→ **Supplied data**
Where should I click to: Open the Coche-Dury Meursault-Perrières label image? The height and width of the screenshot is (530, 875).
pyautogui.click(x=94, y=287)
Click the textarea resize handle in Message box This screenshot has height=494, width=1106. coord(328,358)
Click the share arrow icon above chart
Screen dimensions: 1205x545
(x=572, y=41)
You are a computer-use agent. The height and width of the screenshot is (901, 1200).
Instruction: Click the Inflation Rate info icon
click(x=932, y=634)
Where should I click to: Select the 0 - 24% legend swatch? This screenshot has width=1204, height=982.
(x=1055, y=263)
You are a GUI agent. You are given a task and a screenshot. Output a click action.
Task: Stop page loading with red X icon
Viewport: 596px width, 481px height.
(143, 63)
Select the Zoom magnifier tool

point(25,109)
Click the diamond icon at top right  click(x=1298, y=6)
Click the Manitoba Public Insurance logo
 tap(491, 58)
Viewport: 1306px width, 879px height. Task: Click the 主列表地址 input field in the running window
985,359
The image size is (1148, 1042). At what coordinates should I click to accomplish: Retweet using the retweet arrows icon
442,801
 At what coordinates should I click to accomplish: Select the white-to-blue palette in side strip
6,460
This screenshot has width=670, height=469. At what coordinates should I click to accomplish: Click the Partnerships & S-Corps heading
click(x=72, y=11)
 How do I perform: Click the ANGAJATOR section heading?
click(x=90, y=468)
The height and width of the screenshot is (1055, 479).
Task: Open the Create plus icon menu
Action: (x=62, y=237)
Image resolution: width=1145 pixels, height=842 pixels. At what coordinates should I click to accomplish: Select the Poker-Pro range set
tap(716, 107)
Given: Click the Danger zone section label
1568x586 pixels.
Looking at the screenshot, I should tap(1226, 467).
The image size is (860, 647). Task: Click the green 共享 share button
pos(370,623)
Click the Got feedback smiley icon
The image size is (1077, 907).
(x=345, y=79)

→ **The task**
Copy the lines above word for word, from the first to the last.

→ **Full output**
Where should I click to: Open the Coche-Dury Meursault-Perrières label image? The height and width of the screenshot is (530, 875).
pyautogui.click(x=94, y=287)
Click the textarea resize handle in Message box This screenshot has height=494, width=1106. coord(328,358)
Click the share arrow icon above chart
Screen dimensions: 1205x545
(x=572, y=41)
You are a computer-use agent. The height and width of the screenshot is (901, 1200).
Instruction: Click the Inflation Rate info icon
click(x=932, y=634)
Where should I click to: Select the 0 - 24% legend swatch? This screenshot has width=1204, height=982.
(x=1055, y=263)
You are a GUI agent. You are given a task and a screenshot. Output a click action.
Task: Stop page loading with red X icon
Viewport: 596px width, 481px height.
(143, 63)
Select the Zoom magnifier tool

point(25,109)
Click the diamond icon at top right  click(x=1298, y=6)
Click the Manitoba Public Insurance logo
 tap(491, 58)
Viewport: 1306px width, 879px height. Task: Click the 主列表地址 input field in the running window
985,359
The image size is (1148, 1042). At what coordinates should I click to accomplish: Retweet using the retweet arrows icon
442,801
 At what coordinates should I click to accomplish: Select the white-to-blue palette in side strip
6,460
This screenshot has width=670, height=469. At what coordinates should I click to accomplish: Click the Partnerships & S-Corps heading
click(x=72, y=11)
 How do I perform: Click the ANGAJATOR section heading?
click(x=90, y=468)
The height and width of the screenshot is (1055, 479).
Task: Open the Create plus icon menu
Action: (x=62, y=237)
Image resolution: width=1145 pixels, height=842 pixels. At what coordinates should I click to accomplish: Select the Poker-Pro range set
tap(716, 107)
Given: Click the Danger zone section label
1568x586 pixels.
Looking at the screenshot, I should tap(1226, 467).
The image size is (860, 647). Task: Click the green 共享 share button
pos(370,623)
Click the Got feedback smiley icon
The image size is (1077, 907).
(x=345, y=79)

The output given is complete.